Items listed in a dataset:
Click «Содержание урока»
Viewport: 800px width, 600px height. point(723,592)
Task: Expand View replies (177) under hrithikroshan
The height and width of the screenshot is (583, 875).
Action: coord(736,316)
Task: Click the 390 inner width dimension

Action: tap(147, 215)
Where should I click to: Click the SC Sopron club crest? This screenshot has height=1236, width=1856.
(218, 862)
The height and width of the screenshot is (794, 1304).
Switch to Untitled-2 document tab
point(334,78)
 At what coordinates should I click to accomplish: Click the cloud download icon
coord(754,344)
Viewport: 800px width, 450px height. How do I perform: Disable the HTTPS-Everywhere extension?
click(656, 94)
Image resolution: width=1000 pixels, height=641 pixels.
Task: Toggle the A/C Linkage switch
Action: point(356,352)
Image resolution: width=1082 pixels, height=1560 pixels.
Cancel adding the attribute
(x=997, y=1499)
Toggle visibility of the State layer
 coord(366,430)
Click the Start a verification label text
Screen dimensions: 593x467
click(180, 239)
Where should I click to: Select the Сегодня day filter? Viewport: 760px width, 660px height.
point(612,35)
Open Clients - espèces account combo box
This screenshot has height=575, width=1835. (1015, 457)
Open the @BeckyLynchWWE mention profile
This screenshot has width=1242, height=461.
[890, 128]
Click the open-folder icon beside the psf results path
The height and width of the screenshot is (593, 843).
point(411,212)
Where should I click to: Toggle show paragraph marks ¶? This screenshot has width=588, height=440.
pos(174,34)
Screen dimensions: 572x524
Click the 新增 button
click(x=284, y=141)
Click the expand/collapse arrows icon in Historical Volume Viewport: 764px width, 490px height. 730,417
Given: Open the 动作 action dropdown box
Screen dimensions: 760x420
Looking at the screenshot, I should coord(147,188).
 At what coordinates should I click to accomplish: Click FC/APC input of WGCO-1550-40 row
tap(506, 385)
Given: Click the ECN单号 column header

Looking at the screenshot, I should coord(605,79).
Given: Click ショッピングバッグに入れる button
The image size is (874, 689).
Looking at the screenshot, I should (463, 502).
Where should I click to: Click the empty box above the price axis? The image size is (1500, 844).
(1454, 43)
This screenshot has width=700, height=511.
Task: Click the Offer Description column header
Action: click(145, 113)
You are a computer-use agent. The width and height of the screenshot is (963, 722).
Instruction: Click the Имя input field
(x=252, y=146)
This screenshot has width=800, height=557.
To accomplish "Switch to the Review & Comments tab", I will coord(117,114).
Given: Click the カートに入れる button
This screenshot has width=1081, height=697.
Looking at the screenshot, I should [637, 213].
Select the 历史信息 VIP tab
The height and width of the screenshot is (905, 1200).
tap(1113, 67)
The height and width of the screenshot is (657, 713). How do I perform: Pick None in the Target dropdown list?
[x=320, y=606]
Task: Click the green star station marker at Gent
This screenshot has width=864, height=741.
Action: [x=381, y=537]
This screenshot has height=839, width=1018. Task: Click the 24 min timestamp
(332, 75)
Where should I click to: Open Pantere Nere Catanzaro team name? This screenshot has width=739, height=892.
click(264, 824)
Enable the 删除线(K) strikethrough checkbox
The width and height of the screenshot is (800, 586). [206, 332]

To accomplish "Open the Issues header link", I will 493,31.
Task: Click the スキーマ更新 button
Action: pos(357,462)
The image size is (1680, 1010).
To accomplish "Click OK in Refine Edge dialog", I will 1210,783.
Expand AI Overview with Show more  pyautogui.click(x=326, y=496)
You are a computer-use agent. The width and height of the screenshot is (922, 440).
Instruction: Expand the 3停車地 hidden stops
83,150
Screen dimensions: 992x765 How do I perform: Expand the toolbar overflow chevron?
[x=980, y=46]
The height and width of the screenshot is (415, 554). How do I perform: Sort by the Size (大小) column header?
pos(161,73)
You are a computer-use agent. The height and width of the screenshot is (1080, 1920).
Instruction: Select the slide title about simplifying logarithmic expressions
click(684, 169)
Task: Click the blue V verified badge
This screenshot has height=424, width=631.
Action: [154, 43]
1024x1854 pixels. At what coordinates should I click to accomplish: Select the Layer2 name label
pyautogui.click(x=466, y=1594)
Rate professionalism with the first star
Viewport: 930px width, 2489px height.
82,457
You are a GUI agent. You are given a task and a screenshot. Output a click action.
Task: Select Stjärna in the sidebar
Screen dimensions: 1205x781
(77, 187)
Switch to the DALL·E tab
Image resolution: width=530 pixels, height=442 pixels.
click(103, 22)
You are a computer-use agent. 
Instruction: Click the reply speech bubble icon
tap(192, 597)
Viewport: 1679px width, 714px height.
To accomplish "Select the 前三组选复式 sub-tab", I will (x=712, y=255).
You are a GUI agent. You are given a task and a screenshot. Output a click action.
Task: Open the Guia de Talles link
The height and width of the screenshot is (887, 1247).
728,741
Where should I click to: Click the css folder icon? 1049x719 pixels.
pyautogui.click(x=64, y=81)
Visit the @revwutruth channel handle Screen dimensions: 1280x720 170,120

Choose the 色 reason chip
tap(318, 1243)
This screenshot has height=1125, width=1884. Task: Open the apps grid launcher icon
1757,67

* [WHAT THIS TASK INVOLVES] Filter the data above, keeping only lines that include the string "with".

* [ANSWER TO THIS PROBLEM]
Expand AI Overview with Show more  pyautogui.click(x=326, y=496)
Rate professionalism with the first star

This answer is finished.